* **Selected text**:
Court of Appeals of the State of New York
Sep 1, 1863
28 N.Y. 545 (N.Y. 1863)


September Term, 1863

Geo. C. Greene and John T. Murray, for the appellants.

A.J. Parker, for the respondent.

1. The only objection made to the reading of the note and protest in evidence, (the $1000 note,) to wit, that it was the note of a firm by the name of "Orrin North," instead of an individual of that name, was properly overruled. The complaint described the note as made by Orrin North, and this was true, whether it was the firm or the individual.

2. The offer to prove other outstanding notes of the same amount as the one in suit, with the like maker and indorser, and place of payment as the one in suit, and maturing at various times between the months of February and August inclusive, was properly overruled for several reasons. (1.) The defendants had permitted the note in suit to be read without objection to the protest, and without a motion for a nonsuit, and without stating at any time in the progress of the suit that the object of the proof was to show that the notice of protest was too indefinite and might be applied to some one of the numerous notes thus offered to be proved. Nor was there any request to charge the jury as to the effect of the notice of protest, or any objection made thereto. (2.) If the question of the sufficiency of the notice of protest was sufficiently made at the trial, the offered evidence did not go far enough to raise a question on this subject. There was no offer or proof that any one of these various notes (other than the one in suit) was held by the plaintiff. There was no offer to show that any one of them matured at or about the time of the one in suit. And apparently such was not the fact. There was no offer to show that any one of these various notes, (other than the one in suit,) was ever protested. None of them, therefore, could be confounded with the one in suit.

3. The notice of protest, though much more general than a cautious and prudent notary public should ever give, has been held sufficient within the adjudications of our courts. A similar notice was approved in Youngs v. Lee, (2 Kern. 552.) See also Cayuga Co. Bank v. Warden, (1 Comst. 413.)

* **Goal A**: Transcribe the part of the court opinion starting at "Court of Appeals" and ending at "or the individual.".
* **Goal B**: Sum up the court opinion in two sentences.
* **Goal C**: List every lawyer named in the court opinion.

Element lookup records

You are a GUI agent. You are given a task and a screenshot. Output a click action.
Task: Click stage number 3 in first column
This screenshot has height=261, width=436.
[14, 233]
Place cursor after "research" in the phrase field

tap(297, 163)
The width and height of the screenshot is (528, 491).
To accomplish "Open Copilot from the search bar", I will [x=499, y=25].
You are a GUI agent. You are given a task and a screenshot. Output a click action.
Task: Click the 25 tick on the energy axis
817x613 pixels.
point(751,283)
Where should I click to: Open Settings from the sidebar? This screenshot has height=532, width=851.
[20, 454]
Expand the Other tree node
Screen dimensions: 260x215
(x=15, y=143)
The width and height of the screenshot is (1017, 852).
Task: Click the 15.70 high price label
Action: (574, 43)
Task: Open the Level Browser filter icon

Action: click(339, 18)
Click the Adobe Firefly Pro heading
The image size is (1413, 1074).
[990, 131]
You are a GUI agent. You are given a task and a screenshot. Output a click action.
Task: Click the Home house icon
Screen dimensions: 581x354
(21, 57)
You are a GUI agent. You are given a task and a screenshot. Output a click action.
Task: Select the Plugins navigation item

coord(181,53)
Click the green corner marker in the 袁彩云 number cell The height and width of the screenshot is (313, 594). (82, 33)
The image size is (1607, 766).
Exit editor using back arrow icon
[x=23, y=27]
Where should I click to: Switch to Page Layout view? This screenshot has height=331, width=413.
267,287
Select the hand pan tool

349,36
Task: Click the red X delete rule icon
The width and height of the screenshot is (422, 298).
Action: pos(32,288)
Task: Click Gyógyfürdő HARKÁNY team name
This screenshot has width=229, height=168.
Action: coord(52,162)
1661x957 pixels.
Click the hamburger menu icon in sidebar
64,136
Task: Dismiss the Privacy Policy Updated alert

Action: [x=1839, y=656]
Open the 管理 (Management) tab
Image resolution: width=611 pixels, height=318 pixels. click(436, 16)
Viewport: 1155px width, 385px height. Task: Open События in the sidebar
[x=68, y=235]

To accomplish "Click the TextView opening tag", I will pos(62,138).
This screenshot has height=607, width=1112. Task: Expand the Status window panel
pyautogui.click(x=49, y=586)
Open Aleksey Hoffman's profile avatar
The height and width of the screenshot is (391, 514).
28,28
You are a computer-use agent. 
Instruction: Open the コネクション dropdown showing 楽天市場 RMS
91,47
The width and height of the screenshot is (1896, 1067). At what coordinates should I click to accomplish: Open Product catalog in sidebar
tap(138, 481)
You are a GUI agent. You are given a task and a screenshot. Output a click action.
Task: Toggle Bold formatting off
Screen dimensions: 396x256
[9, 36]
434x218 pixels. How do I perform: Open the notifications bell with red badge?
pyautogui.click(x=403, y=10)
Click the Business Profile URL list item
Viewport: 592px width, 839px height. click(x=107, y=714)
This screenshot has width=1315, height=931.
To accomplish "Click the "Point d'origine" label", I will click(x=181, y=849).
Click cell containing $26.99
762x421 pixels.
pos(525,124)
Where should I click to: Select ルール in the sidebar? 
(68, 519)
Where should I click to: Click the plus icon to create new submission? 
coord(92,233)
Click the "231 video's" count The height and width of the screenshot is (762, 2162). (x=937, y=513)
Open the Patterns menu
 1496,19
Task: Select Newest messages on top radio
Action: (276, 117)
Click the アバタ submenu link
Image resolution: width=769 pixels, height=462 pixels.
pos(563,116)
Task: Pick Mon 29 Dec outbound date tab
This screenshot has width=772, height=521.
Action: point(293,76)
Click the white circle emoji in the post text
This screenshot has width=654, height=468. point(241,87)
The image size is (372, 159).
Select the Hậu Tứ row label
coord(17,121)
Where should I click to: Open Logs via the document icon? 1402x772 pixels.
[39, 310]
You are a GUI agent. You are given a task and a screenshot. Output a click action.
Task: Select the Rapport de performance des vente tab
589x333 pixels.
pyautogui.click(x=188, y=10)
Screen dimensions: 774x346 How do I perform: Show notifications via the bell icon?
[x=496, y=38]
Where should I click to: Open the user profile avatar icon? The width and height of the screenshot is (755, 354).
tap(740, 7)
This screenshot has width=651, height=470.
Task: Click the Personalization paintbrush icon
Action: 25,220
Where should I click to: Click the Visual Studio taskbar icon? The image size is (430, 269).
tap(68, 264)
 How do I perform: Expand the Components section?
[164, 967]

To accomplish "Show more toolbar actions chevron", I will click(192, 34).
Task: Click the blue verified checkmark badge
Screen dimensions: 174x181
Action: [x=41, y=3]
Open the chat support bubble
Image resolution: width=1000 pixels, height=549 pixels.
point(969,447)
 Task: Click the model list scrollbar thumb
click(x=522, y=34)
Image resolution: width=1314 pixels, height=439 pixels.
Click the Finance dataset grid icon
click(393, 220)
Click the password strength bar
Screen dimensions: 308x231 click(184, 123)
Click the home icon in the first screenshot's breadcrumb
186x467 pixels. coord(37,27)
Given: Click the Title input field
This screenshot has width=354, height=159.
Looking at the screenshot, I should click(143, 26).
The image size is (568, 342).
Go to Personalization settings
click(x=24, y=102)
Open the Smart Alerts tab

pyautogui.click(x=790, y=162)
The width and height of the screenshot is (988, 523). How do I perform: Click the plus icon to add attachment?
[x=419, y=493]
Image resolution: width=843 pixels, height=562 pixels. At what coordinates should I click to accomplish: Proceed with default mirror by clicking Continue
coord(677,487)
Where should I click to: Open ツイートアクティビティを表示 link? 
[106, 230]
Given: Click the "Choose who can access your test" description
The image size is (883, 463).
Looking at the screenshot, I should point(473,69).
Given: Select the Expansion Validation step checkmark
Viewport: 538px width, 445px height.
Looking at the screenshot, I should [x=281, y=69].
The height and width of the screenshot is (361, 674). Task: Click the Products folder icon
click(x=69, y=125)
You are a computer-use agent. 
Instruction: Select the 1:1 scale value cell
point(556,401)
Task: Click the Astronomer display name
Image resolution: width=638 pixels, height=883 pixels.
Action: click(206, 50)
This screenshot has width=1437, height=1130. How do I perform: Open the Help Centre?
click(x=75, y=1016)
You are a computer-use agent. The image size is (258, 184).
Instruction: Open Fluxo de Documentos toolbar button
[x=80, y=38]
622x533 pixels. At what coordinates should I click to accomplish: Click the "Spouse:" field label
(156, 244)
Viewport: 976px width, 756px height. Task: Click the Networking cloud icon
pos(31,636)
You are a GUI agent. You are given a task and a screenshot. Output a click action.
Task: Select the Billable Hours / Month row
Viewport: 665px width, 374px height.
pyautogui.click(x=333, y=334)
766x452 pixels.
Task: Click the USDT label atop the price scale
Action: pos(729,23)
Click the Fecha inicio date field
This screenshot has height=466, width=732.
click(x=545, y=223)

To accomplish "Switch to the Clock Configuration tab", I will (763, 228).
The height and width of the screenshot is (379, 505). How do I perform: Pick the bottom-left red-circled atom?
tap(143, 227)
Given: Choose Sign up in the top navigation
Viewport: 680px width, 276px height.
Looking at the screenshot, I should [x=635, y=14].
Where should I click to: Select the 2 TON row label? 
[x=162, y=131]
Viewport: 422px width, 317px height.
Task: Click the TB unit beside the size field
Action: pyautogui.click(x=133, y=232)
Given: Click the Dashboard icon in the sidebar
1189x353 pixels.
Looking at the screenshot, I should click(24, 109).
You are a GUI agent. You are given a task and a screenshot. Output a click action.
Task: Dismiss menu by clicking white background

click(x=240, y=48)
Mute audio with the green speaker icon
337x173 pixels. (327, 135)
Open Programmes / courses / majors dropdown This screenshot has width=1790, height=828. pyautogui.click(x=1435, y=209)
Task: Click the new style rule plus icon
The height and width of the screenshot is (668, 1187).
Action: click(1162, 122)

* **Written solution A**:
Court of Appeals of the State of New York
Sep 1, 1863
28 N.Y. 545 (N.Y. 1863)


September Term, 1863

Geo. C. Greene and John T. Murray, for the appellants.

A.J. Parker, for the respondent.

1. The only objection made to the reading of the note and protest in evidence, (the $1000 note,) to wit, that it was the note of a firm by the name of "Orrin North," instead of an individual of that name, was properly overruled. The complaint described the note as made by Orrin North, and this was true, whether it was the firm or the individual.

* **Written solution B**: The court held that the $1000 note was properly admitted into evidence, since the complaint described it as made by Orrin North and that was true whether North was a firm or an individual. It also held that the defendants' offer to prove other outstanding notes was properly overruled, and that the notice of protest, though much more general than a careful notary should give, was sufficient under earlier court decisions.

* **Written solution C**:
Geo. C. Greene
John T. Murray
A.J. Parker